Assigned task
Find the line in the entries below that contains "Identify the click". Repeat it exactly, and every line after it through the line that contains "Специальный крепеж".

Given records
╔══

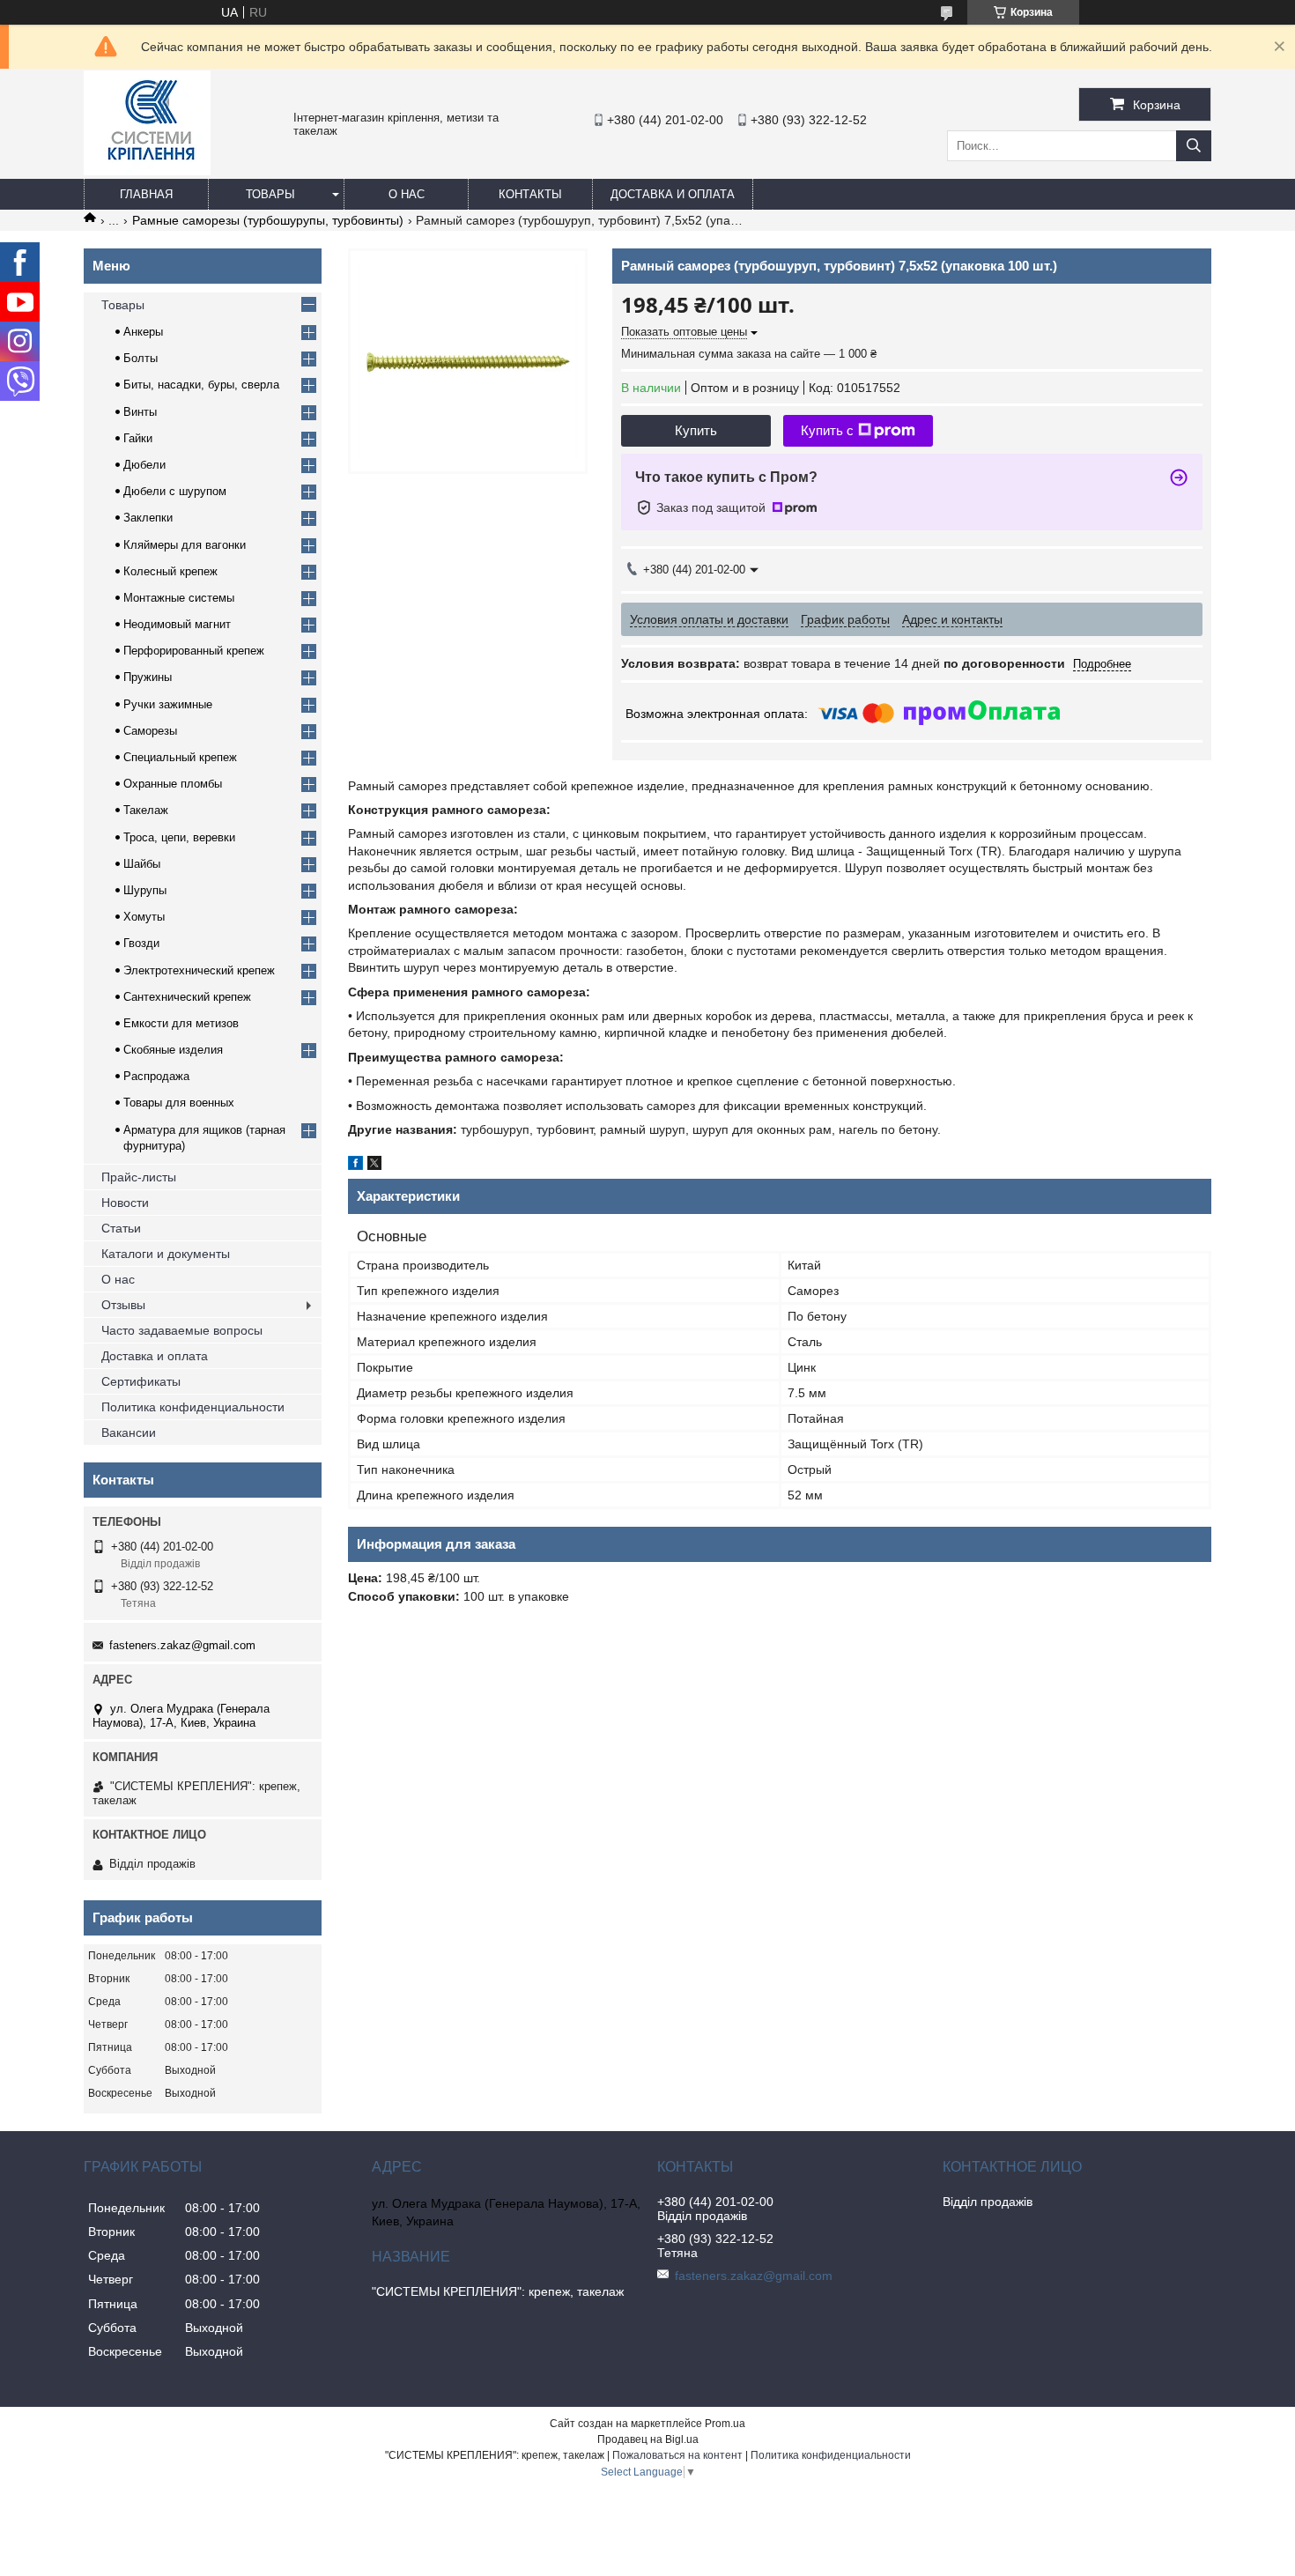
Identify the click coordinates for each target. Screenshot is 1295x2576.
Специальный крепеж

╚══
╔══

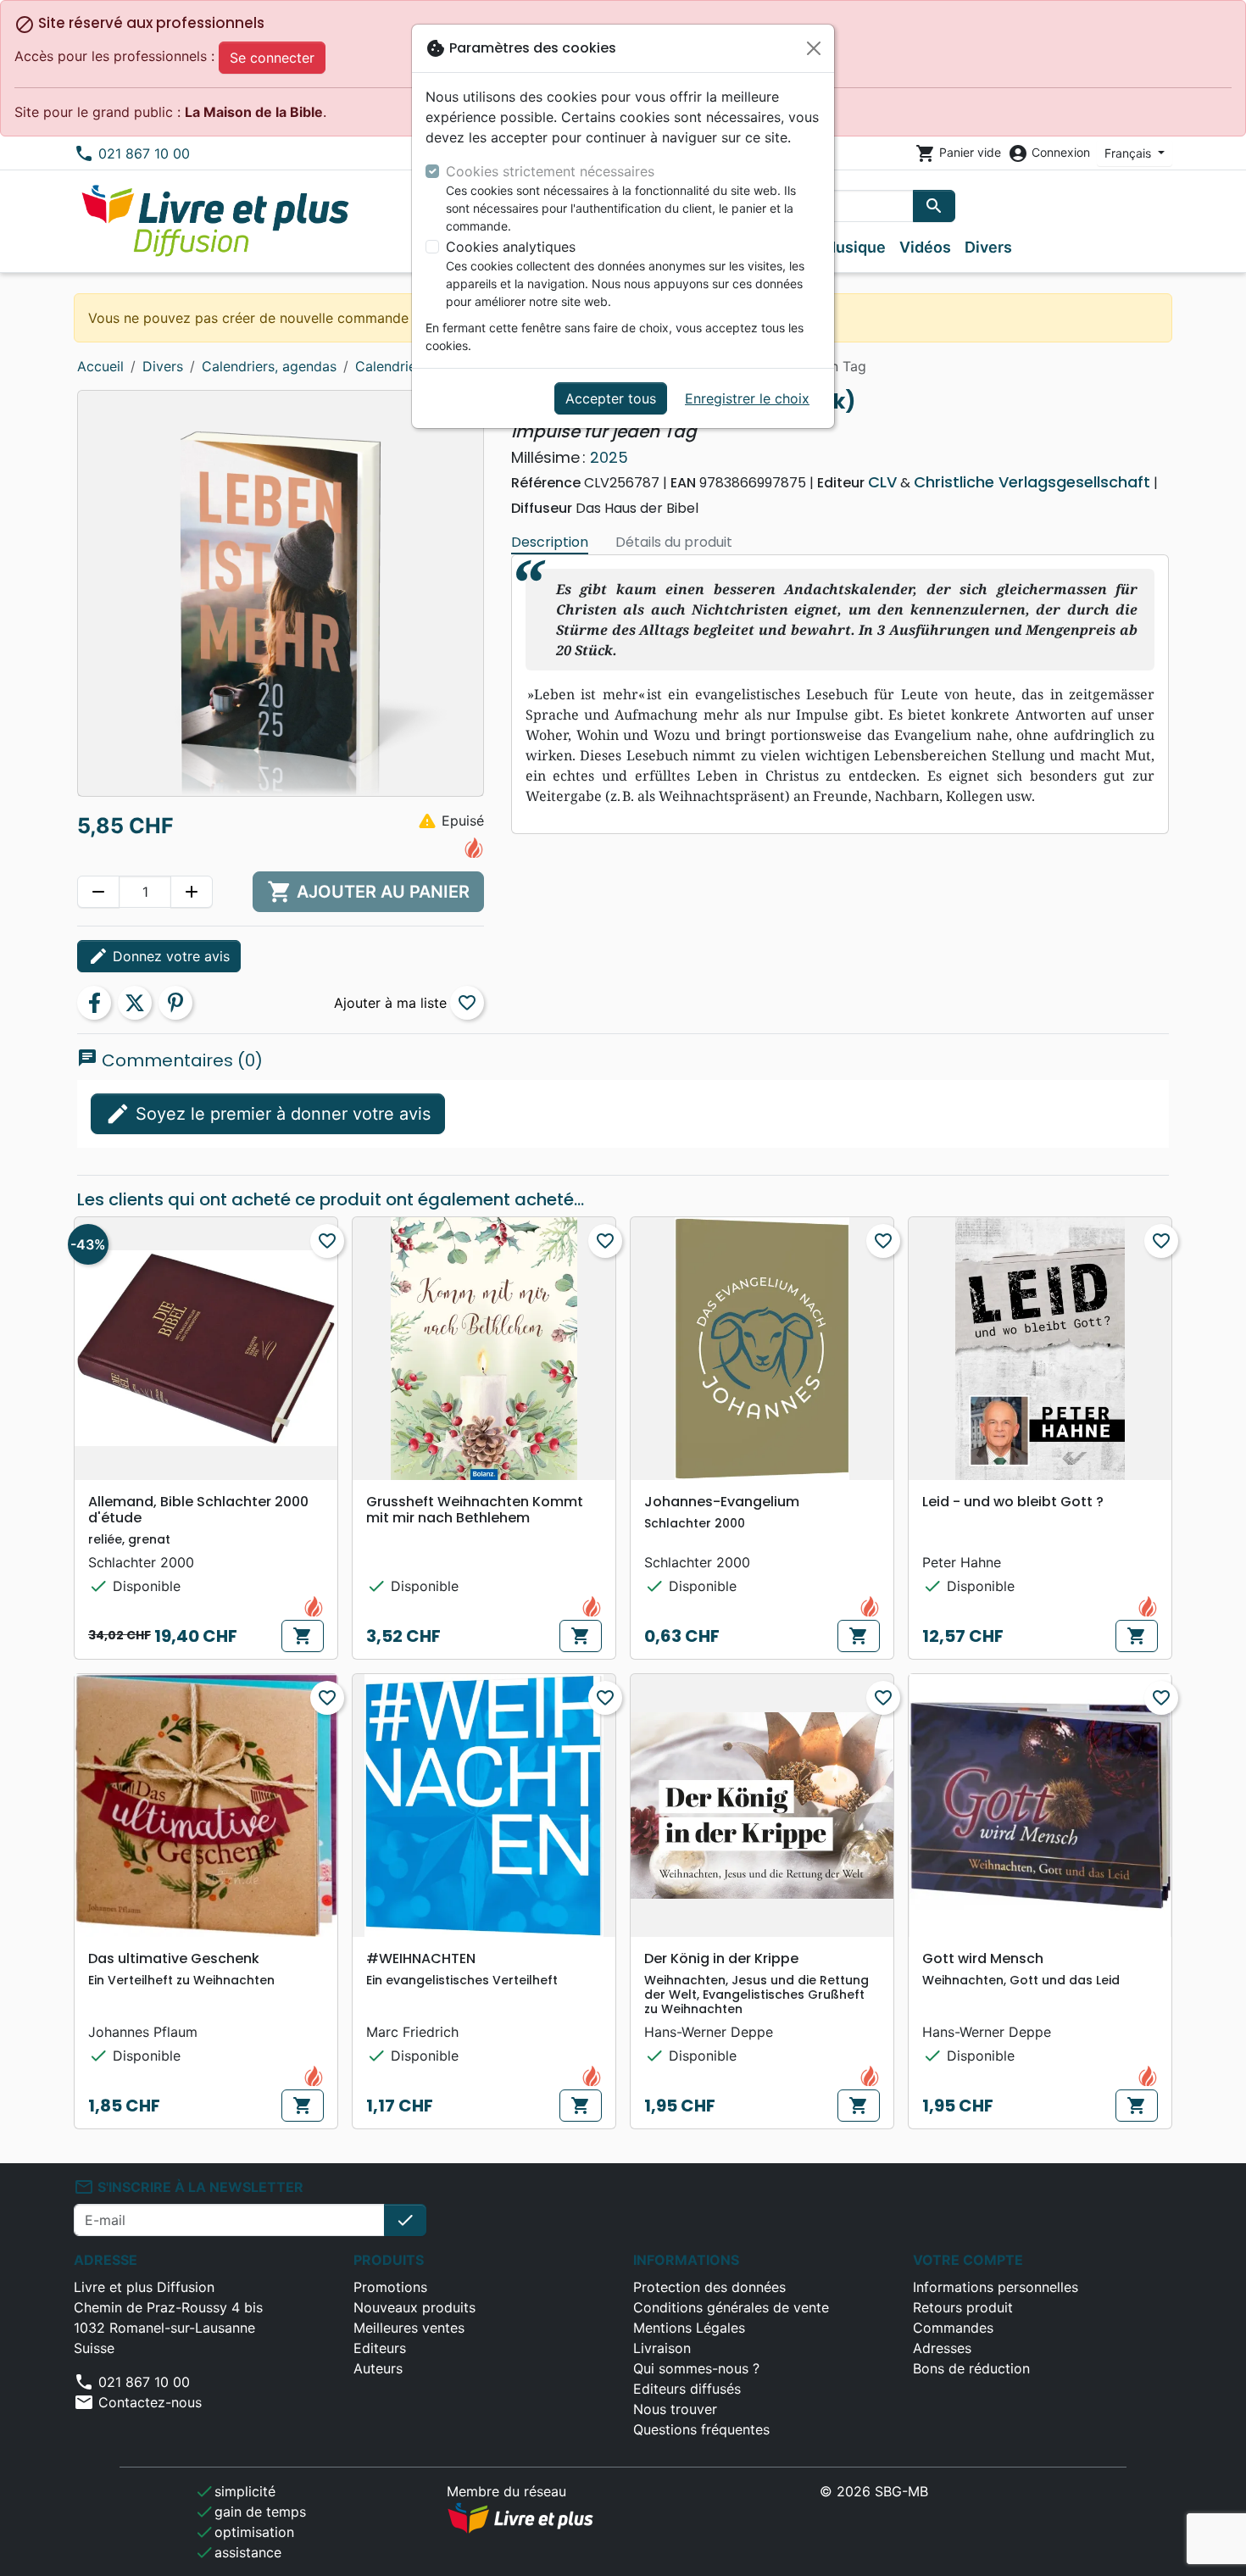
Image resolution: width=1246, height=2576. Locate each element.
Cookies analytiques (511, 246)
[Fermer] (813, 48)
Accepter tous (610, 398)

╚══

Completed task
Identify the click coordinates for each target. Screenshot is 1295x2576.
Специальный крепеж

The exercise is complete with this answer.